The primary quantum threat to Bitcoin might not be its wallet keys, according to venture capitalist Andrew Gault, who has invested in the quantum hardware labs now posing a risk to Bitcoin. He believes the industry is focusing on the wrong issues, a sentiment echoed by Google’s security team in March.
Key Points:
— Experts in security caution that the imminent quantum threat to Bitcoin and the overall financial ecosystem is not the wallet keys, but rather the encrypted authentication data that is currently being transmitted between institutions and is discreetly collected today.
— Opponents are executing a ‘harvest now, decrypt later’ approach, amassing encrypted interbank communications, payment data, and digital signatures to decrypt once quantum computers achieve sufficient power. This risk has begun to be modeled by both Google and Citi on aggressive timelines.
— While Ethereum has initiated a structured post-quantum transition and Google aims for 2029 to complete its migration, Bitcoin, along with major crypto exchanges and custodians, has yet to publicly commit to similar protective measures for their wire-level signing systems.
Andrew Gault, CEO of networking firm ZeroTier and a founding partner of 7percent Ventures, expressed, «The most significant vulnerability of the financial system isn’t the data that’s stored; it’s the data being transmitted between institutions right now.»
Gault highlighted that every interbank communication, every payment authentication record, and every digital signature traversing the network is being gathered by advanced adversaries who do not yet need to decipher it. «CISOs and security teams have been trained to safeguard data at rest. However, what remains unspoken is that the adversary’s strategy has evolved. They are patient, have storage capabilities, and are compiling a library of today’s encrypted traffic to decrypt once quantum technology reaches a certain threshold,» he remarked.
The Google Quantum AI research that raised alarms in March indicated that a sufficiently advanced quantum computer could derive a Bitcoin private key from a public key in about nine minutes, and it was not part of Gault’s portfolio. The discussions following that paper have focused on the approximately 6.9 million BTC held in wallets with exposed public keys and Bitcoin’s lack of a post-quantum migration strategy.
However, Gault asserts that the more pressing danger lies in the data already being harvested from the open internet for potential future decryption, irrespective of the existence of operational quantum computers.

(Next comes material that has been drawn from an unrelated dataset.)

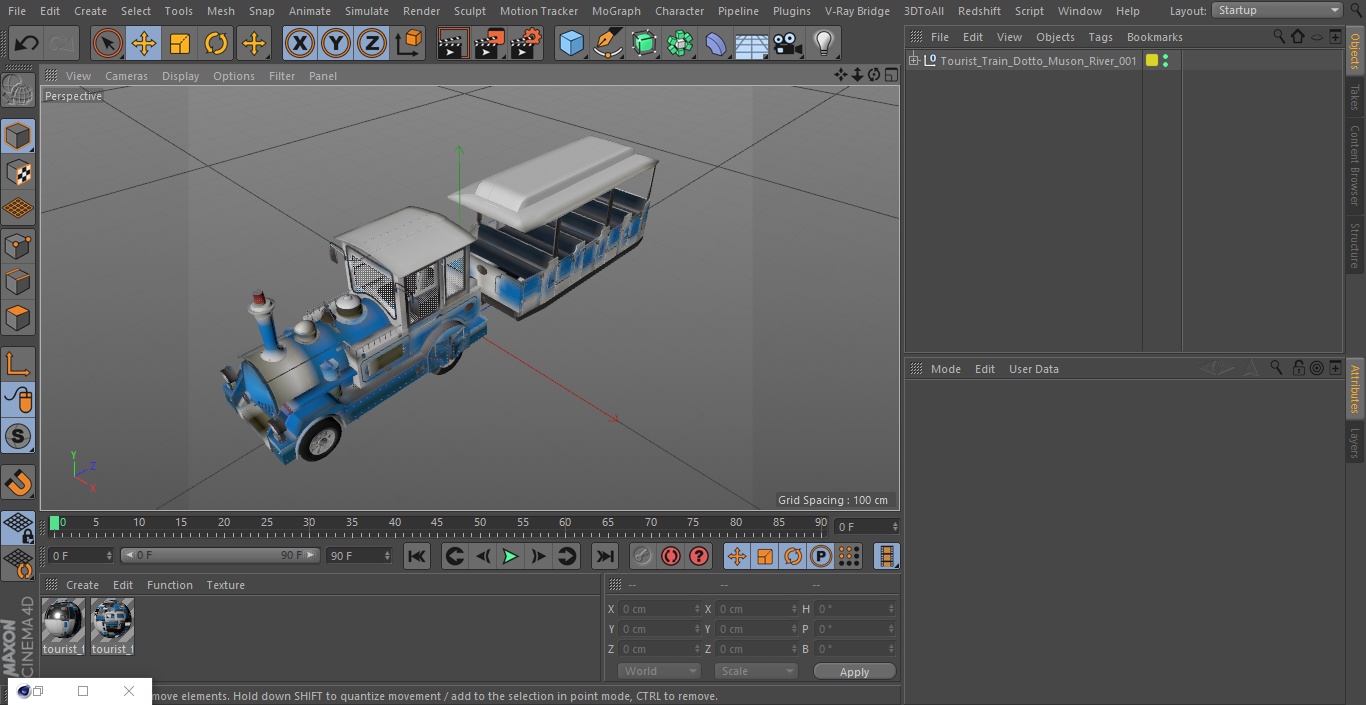Toggle Y axis lock

[335, 43]
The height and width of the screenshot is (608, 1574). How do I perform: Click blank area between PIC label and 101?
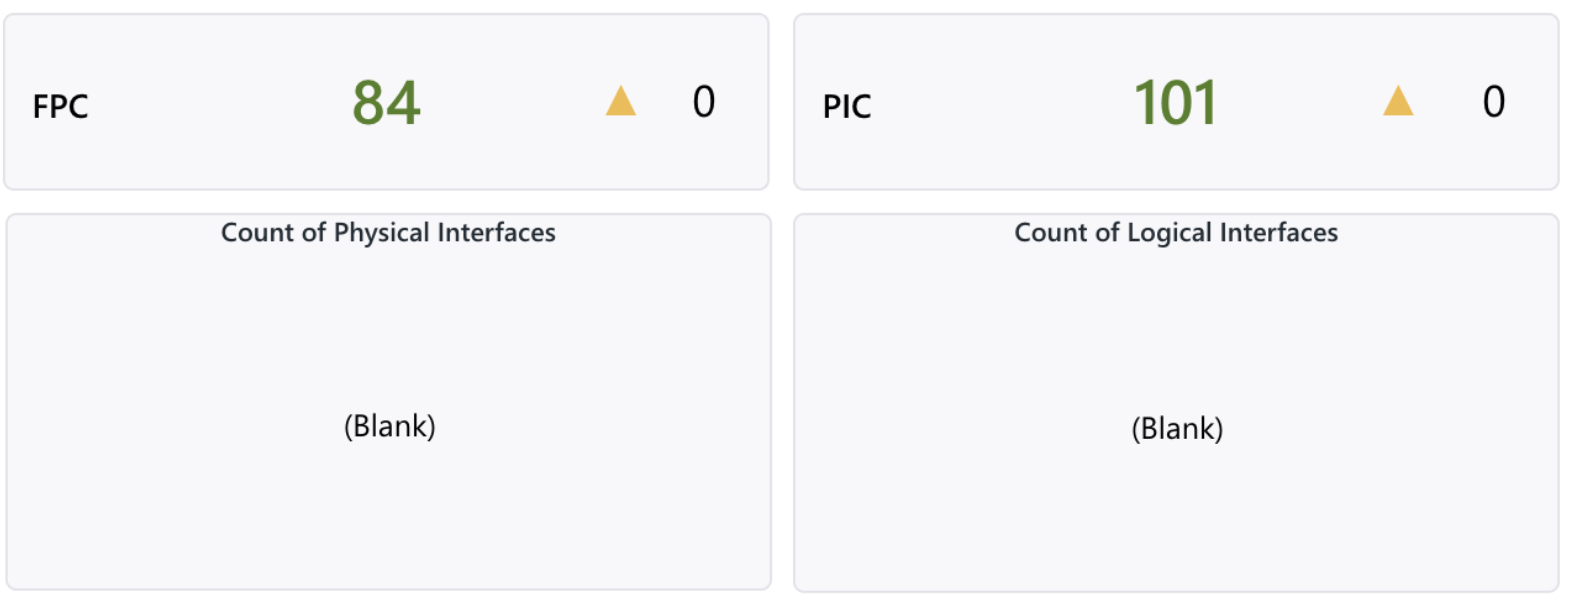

Google’s security engineers have also shifted in this direction. In a March update, the company set a 2029 target for its post-quantum cryptography migration, citing advancements in quantum hardware, error correction, and resource estimation for factoring.

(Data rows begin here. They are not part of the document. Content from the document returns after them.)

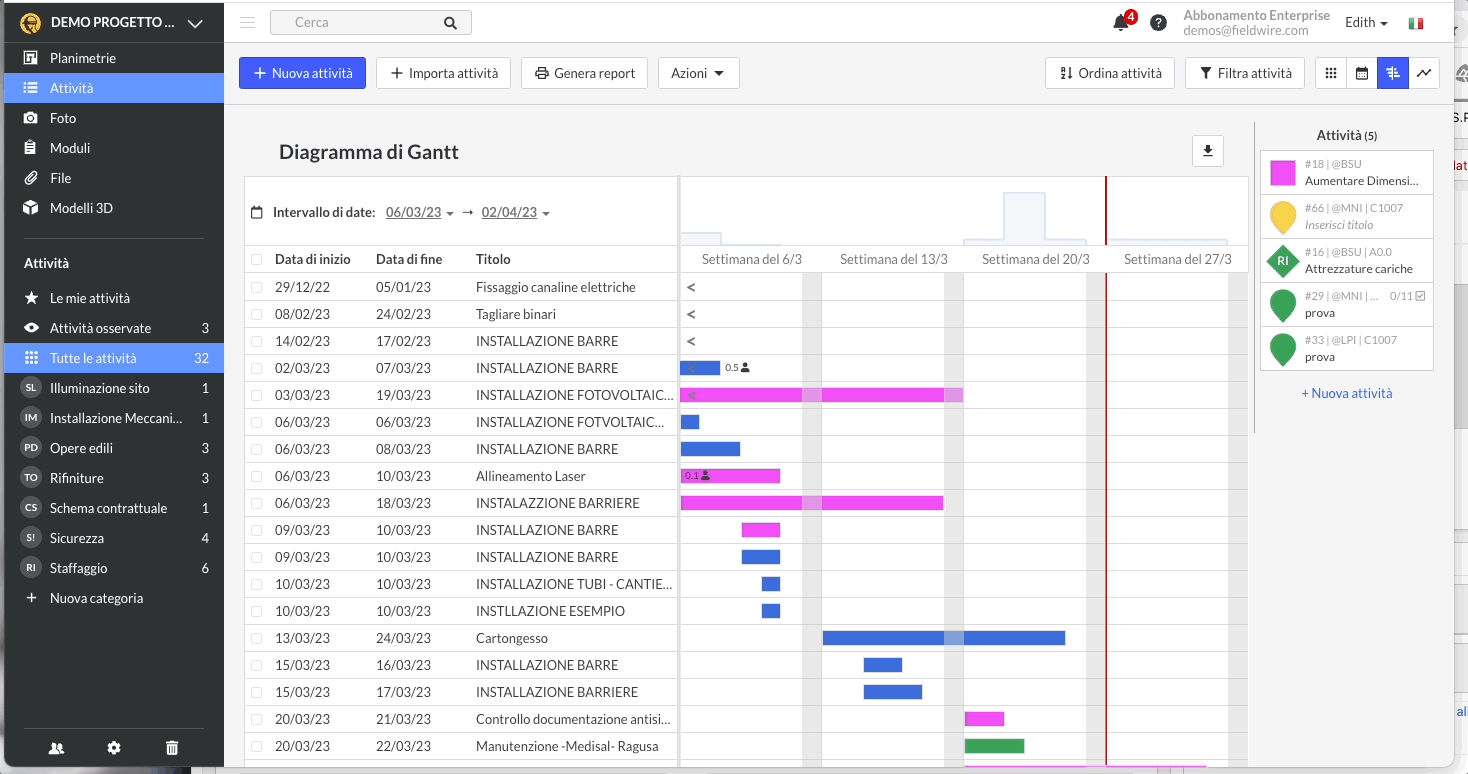1468x774 pixels.
Task: Expand the Azioni dropdown
Action: point(698,73)
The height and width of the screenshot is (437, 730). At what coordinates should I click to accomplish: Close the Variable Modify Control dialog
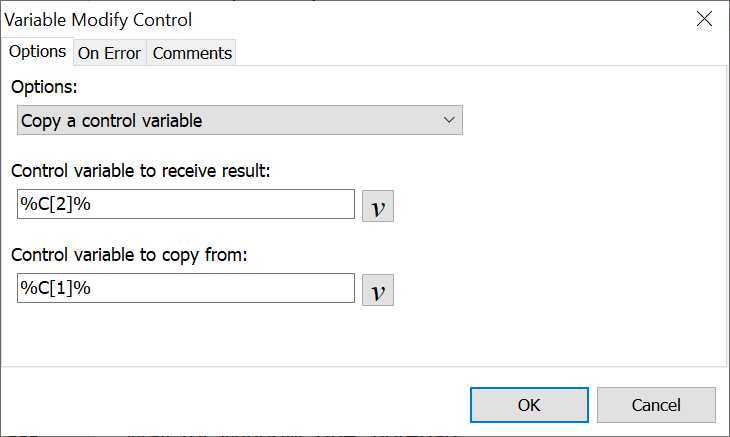[x=704, y=20]
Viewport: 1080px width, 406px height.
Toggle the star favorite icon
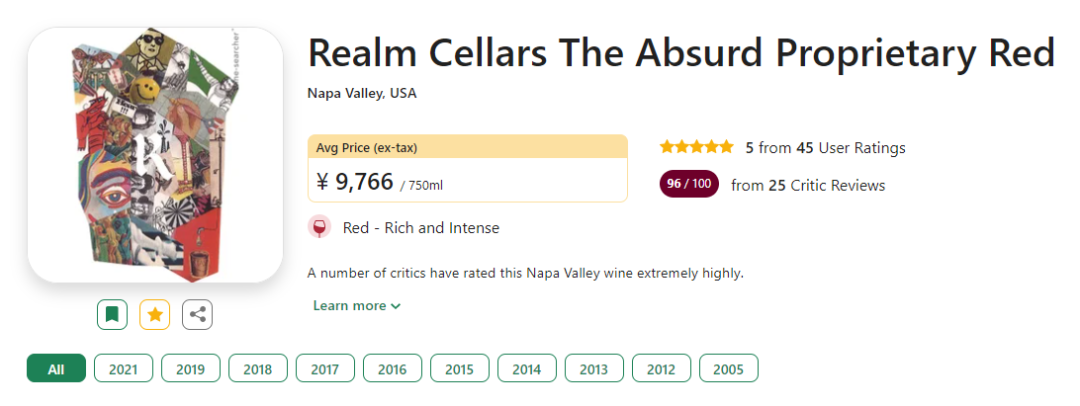(155, 314)
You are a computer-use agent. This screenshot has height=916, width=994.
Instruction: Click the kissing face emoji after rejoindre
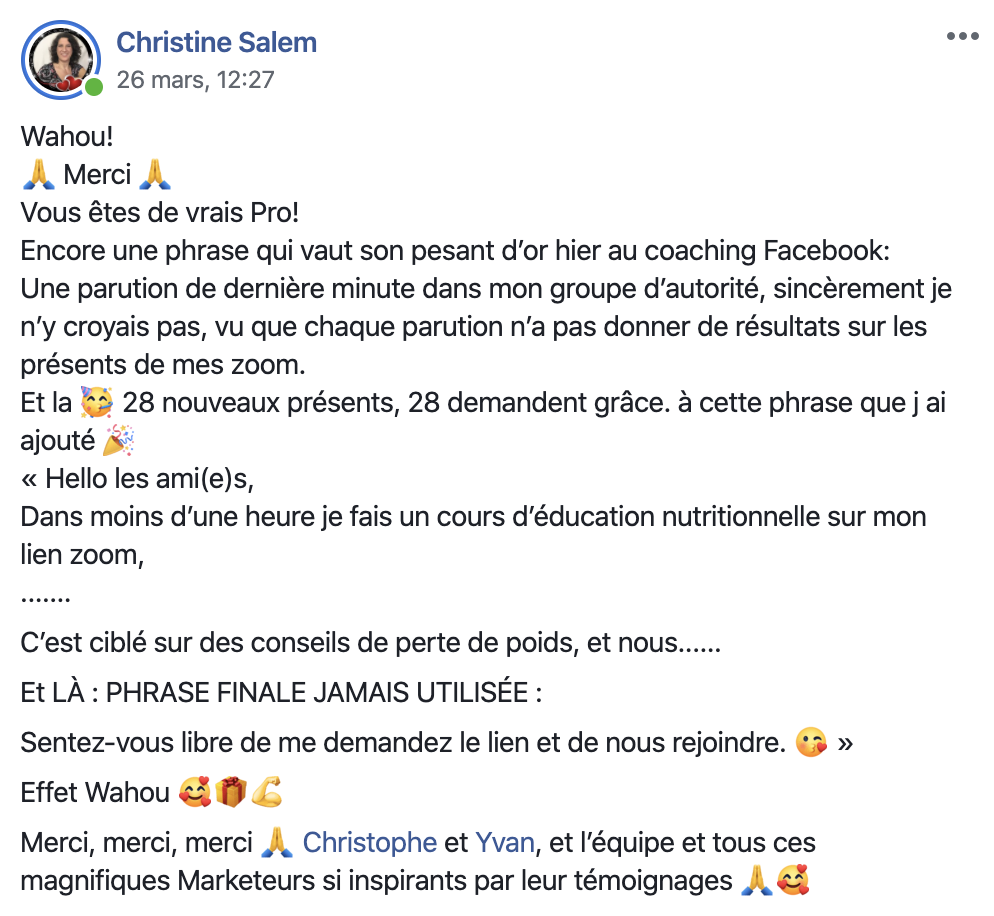811,742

The post, authored by Google’s vice president of security engineering Heather Adkins and senior cryptography engineer Sophie Schmieg, noted that the company has adjusted its internal threat model to concentrate on authentication services and digital signatures, similar to the wire-level signing infrastructure Gault has been emphasizing.
«The threat to encryption is pertinent today, particularly with store-now-decrypt-later attacks,» the post indicated.
The strategy behind this urgency is referred to in cryptographic circles as ‘harvest now, decrypt later.’ This suggests that adversaries do not require immediate access to encrypted traffic; they only need to store it inexpensively until a sufficiently powerful quantum computer is developed.
In February, Citi modeled a bank-system version of this scenario, estimating that a quantum-enabled assault on a single top-five U.S. bank’s access to the Fedwire Funds Service payment system could trigger a cascade effect ranging from $2 trillion to $3.3 trillion across the U.S. economy, equating to a 10% to 17% decline in real GDP.
The Global Risk Institute, referenced in Citi’s report, estimates the probability of a cryptographically relevant quantum computer emerging by 2034 to be between 19% and 34%.
For cryptocurrencies, the wire-level surface encompasses more than just wallet vulnerabilities. Cross-chain bridge proofs, exchange API authentication packets, signed transactions broadcast and stored in public mempools, as well as the signing traffic between cold storage and trading desks all share the same vulnerability spectrum as the bank-grade encryption Citi analyzed.
CoinShares contended in a February report that fears surrounding wallet keys are exaggerated, estimating that only around 10,200 BTC are concentrated enough to influence markets if stolen.
Gault’s concerns are different: «The particularly unsettling reality for financial institutions is that the authentication records being collected aren’t merely sensitive; they form the proof layer that establishes ownership, transaction authorization, and legal liability,» he remarked.
While Ethereum (ETH) has embarked on a coordinated post-quantum migration, Bitcoin has not followed suit. Additionally, major crypto exchanges and custodians, which house most of the signing traffic, have not made public commitments to such transitions either.